In the given question, we are given a general solution of a differential equation and we are asked to compute the degree and order of the differential equation. So, we will have to form the differential equation with the help of the general solution provided to us in the question and then report the degree and order of the differential equation obtained.

The order of a differential equation is determined by the highest-order derivative; the degree is determined by the highest power on a variable.
The higher the order of the differential equation, the more arbitrary constants need to be added to the general solution.

Complete step by step solution:
The general solution of the differential equation is $y = c{\left( {x - c} \right)^2}$.
Now, to compute the order and degree of the differential equation, we will need to form the differential equation with the help of the general solution provided to us in the question.
So, we have the general solution of the differential equation as $y = c{\left( {x - c} \right)^2}$.
Differentiating both sides with respect to x, we get,
$\Rightarrow \dfrac{{dy}}{{dx}} = c\left[ {2\left( {x - c} \right)} \right] = 2c\left( {x - c} \right)$
So, we get $y' = 2c\left( {x - c} \right)$.
Now, dividing y by $y'$, we get,
$\Rightarrow \dfrac{y}{{y'}} = \dfrac{{c{{\left( {x - c} \right)}^2}}}{{2c\left( {x - c} \right)}}$
Cancelling the common factors in numerator and denominator, we get,
$\Rightarrow \dfrac{y}{{y'}} = \dfrac{{\left( {x - c} \right)}}{2}$
Shifting all the terms except c to the left side of the equation in order to isolate c and find its value, we get,
$\Rightarrow \dfrac{{2y}}{{y'}} - x = - c$
Multiplying both sides if the equation by $\left( { - 1} \right)$, we get,
$\Rightarrow c = x - \dfrac{{2y}}{{y'}}$
Hence, we can substitute the value of c in the equation $y' = 2c\left( {x - c} \right)$so as to get to the required differential equation.
So, we get,
$\Rightarrow y' = 2\left( {x - \dfrac{{2y}}{{y'}}} \right)\left( {x - \left( {x - \dfrac{{2y}}{{y'}}} \right)} \right)$
Opening up the bracket, we get,
$\Rightarrow y' = 2\left( {x - \dfrac{{2y}}{{y'}}} \right)\left( {x - x + \dfrac{{2y}}{{y'}}} \right)$
Simplifying the expression further, we get,
$\Rightarrow y' = 2\left( {x - \dfrac{{2y}}{{y'}}} \right)\left( {\dfrac{{2y}}{{y'}}} \right)$
$\Rightarrow y' = 2\left( {\dfrac{{xy' - 2y}}{{y'}}} \right)\left( {\dfrac{{2y}}{{y'}}} \right)$
$\Rightarrow {\left( {y'} \right)^3} = 4y\left( {xy' - 2y} \right)$
Hence, the order and degree of the above obtained differential equation is $1$ and $3$ respectively.

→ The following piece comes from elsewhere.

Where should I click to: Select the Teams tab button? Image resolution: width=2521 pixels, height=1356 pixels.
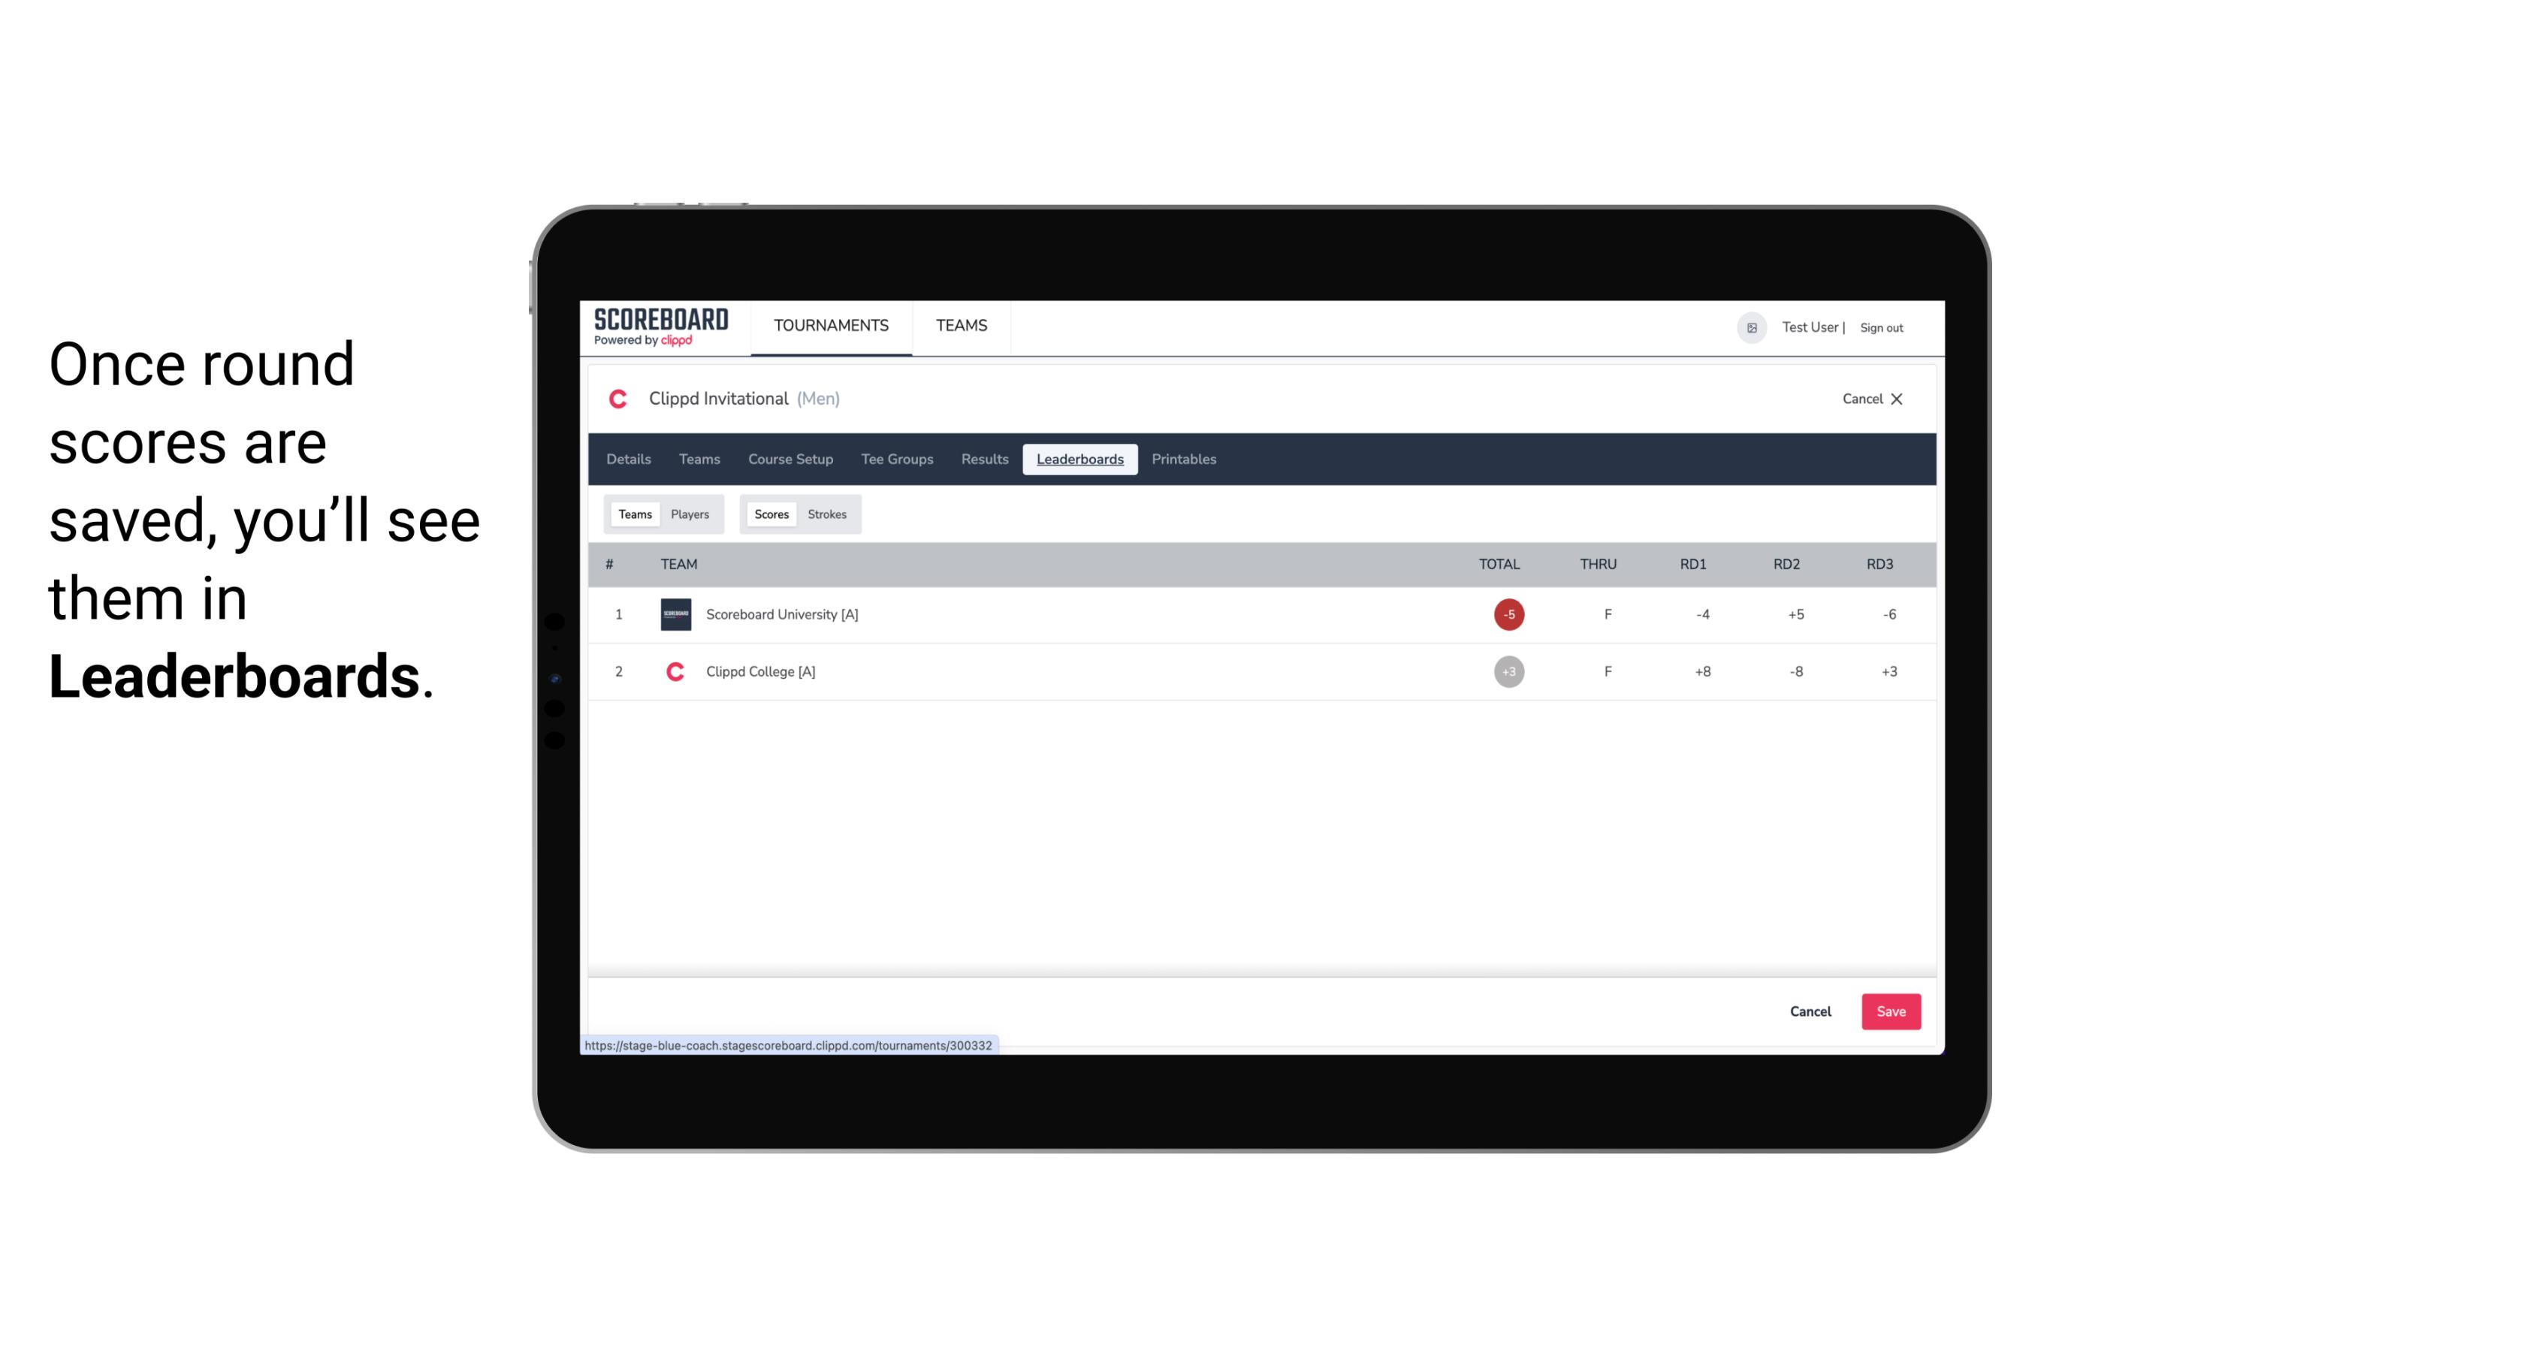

Note: Such questions require us to have a clear idea about the concepts of differential equations and differentiation. We can also notice that there is only one variable present in the given general solution of the differential equation. Hence, we can say that the degree of the differential equation would be one beforehand without finding the entire differential equation. But the differential equation must be found so as to find the degree of the differential equation.